Çünkü gerçekten aldatıldık. 2002 yılında iş başına çok güzel özgürlük vaatleriyle gelen iktidar, ne yazık ki her alanda tam tersini yaptı ve baskıya dayalı polis devleti kurdu. Korku imparatorluğu!.. Baskılar korkunç. İşin şakası yok, başınıza her an bir iş gelebilir. Bu devirde muhalif gazeteci olmak zor zanaat... Şu veya bu biçimde, doğrudan veya dolaylı olarak sesiniz kısılmak isteniyor. Nice arkadaşlarımız bu yüzden boşta geziyor. Bırakın boşta gezmeyi, bir bölümü de hapis yatıyor.

- Basın özgürlüğü konusunda Türkiye’de büyük sıkıntılar olduğunu artık bütün dünya biliyor. Siz ömrünü sadece gazetecilik ve yazarlık yaparak geçirmiş önemli bir kalemsiniz. Peki 20 yıl önceki Türk basınıyla bugünkü arasında fark görüyor musunuz?

Geçmişte çok daha özgürdük. Sıkıyönetim dönemlerinde bile öyle idik. Bırakın son 20 yılı, her şey üç yıl öncesinde bile çok daha rahattı hepimiz için.

GERİYE DOĞRU GİDİYORUZ

- Kitabınızın okurlarınızla buluştuğu şu günlerdeki Türkiye’yi değerlendirir misiniz? Gerçekten çağ mı atlıyoruz, yoksa geriye doğru bir gidiş mi var? Siz ne diyorsunuz?

İçinde yaşadığımız tek adam rejimi ve polis devletinde bir ülkenin çağ atlaması asla söz konusu olamaz. Dolayısıyla zihniyet olarak hep geriye gidiyoruz. Geçenlerde bir okurumdan ilginç bir not geldi, aynen şöyle diyordu: “Ülke geriye gidiyor deniyor. Umarım daha da geriye gideriz ve Atatürk’le yeniden karşılaşırız...” Üstelik Türkiye olarak yurtdışındaki saygınlığımızı da büyük ölçüde yitirdik. Bir sürü yeni düşman kazandık, uygar dünyadan dışlandık. Şimdi işimiz Katar, Filistin ve bazı Afrika ülkelerine falan kaldı!

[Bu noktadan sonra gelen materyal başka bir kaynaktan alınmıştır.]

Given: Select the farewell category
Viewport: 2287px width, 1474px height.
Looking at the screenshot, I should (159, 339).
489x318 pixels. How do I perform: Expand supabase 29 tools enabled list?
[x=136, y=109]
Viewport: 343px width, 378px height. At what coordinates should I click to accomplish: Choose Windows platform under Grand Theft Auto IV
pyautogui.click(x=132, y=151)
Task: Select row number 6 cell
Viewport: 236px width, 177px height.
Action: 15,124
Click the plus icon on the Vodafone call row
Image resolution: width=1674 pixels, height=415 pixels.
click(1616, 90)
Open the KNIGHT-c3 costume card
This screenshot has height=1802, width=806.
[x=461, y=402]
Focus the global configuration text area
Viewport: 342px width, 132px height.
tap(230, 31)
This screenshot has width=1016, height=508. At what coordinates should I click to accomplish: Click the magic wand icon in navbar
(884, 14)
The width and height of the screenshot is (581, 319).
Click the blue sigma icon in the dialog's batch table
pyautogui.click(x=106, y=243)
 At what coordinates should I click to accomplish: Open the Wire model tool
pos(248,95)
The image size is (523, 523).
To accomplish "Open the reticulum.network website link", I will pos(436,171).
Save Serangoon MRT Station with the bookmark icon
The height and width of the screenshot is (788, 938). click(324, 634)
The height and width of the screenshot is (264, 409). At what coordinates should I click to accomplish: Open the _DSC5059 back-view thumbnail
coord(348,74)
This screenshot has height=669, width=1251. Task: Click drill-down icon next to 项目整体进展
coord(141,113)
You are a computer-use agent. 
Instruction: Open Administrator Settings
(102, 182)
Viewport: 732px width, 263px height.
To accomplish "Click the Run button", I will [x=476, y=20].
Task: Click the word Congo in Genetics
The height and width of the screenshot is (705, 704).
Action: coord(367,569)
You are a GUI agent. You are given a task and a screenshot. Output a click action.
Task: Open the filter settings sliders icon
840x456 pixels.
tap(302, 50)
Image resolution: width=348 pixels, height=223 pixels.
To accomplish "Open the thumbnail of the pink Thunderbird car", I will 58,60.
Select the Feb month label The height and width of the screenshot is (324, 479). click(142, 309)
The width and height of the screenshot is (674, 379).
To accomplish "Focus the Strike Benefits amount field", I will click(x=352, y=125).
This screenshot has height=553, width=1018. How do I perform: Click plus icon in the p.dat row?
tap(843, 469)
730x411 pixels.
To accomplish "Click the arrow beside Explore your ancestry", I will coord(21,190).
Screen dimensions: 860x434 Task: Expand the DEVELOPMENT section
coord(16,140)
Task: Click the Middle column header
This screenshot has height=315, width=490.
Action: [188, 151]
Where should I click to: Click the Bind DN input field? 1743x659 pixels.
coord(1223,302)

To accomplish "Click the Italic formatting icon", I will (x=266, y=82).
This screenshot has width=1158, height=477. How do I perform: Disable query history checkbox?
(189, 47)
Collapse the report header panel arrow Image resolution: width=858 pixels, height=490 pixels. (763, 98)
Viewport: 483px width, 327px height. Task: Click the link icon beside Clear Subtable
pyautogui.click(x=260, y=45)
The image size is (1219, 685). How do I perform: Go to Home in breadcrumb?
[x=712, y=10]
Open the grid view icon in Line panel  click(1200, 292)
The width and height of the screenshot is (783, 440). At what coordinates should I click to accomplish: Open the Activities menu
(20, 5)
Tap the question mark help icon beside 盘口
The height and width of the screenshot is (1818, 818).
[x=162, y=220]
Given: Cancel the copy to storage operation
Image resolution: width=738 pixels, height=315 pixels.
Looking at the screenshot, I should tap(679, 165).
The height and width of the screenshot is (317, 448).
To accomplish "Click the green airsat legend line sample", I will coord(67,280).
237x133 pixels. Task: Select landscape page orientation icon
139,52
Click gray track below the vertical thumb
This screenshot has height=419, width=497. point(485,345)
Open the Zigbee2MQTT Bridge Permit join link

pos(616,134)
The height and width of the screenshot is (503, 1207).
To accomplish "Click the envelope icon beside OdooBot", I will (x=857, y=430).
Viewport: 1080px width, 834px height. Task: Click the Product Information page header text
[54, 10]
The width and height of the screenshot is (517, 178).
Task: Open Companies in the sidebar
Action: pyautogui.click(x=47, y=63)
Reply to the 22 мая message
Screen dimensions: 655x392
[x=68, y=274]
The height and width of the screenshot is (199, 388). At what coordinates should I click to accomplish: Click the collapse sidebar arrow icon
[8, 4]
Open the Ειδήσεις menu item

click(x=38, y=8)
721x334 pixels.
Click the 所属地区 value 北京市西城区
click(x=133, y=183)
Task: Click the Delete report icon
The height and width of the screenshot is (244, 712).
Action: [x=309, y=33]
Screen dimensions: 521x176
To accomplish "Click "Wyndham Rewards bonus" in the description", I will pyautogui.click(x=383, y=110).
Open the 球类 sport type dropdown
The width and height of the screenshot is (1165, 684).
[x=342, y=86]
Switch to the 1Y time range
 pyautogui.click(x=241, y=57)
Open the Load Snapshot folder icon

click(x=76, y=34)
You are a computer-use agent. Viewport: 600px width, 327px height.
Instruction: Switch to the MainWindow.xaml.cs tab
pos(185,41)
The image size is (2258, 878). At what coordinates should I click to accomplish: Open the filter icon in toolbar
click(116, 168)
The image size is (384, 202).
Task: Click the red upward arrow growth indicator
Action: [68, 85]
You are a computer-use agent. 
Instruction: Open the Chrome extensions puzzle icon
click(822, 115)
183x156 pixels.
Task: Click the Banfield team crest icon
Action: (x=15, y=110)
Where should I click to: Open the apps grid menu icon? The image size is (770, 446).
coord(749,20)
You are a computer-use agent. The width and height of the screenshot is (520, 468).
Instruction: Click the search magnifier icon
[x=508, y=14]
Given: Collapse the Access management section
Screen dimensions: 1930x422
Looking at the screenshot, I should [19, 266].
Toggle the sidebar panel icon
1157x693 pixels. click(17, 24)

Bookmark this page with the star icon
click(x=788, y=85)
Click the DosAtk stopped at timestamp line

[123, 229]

EMİN ÇÖLAŞAN’ın ‘HAY AKSİ! ALDATILDIK’ adlı kitabını www.sozcukitabevi.com’dan ya da 0 212 948 22 78 numaralı telefondan temin edebilirsiniz... EMİN ÇÖLAŞAN’ın ‘HAY AKSİ! ALDATILDIK’  www.sozcukitabevi.com’dan ya da 0 212 948 22 78 numaralı telefondan  emin edebilirsiniz...

Bana “FETÖ’cü” demek hakarettir


- Sizin sıkı bir Atatürkçü olduğunuzu tüm dünya biliyor. İktidarların FETÖ ile kucaklaştığı dönemlerde bile Fetullah tehlikesine karşı yazdığınız nice yazılarınız var. Siz bunları yaptınız ama şimdi FETÖ’cü olmakla (!) suçlanıyorsunuz. Göğsünüze bu yaftayı yapıştırmaya çalışıyorlar. Bu konuda ne dersiniz?

Kendime en büyük hakaret sayarım. Yani birileri tacizci falan deseydi, hırsız deseydi, benim açımdan FETÖ’cü olmak kadar ağır bir suçlama olurdu!

- Türkiye’de yargı bağımsızlığı konusunda ne diyorsunuz?

Ülkemizin temel sorunu yargı bağımsızlığıdır. Daha doğrusu, yargının doğrudan iktidar gücüne bağımlı kılınmış olmasıdır. Türkiye’de yüksek yargı dahil bütün hakimlerin ve savcıların kaderi ve geleceği, siyasi iktidarın iki dudağı arasındadır. Dolayısıyla, onlar da haklı olarak endişe içindedir.

Yeni yıldan pek umutlu değilim


- Okurlarımıza ve halkımıza yönelik yeni yıl mesajınızı da alabilir miyim? Yeni yılda nasıl bir Türkiye bekliyor bizi, umutlu musunuz?

Herkesin yeni yılını kutlarım ama umutlu olduğumu ne yazık ki söyleyemem. 2018 ve sonrasında Türkiye seçim dönemlerine girecek, daha çok gerilecek, özgürlükler daha çok baskı altına alınacak, ekonomi dibe vuracak. Çoğunluk gibi ben de karamsarım. Yanılmayı dilerim.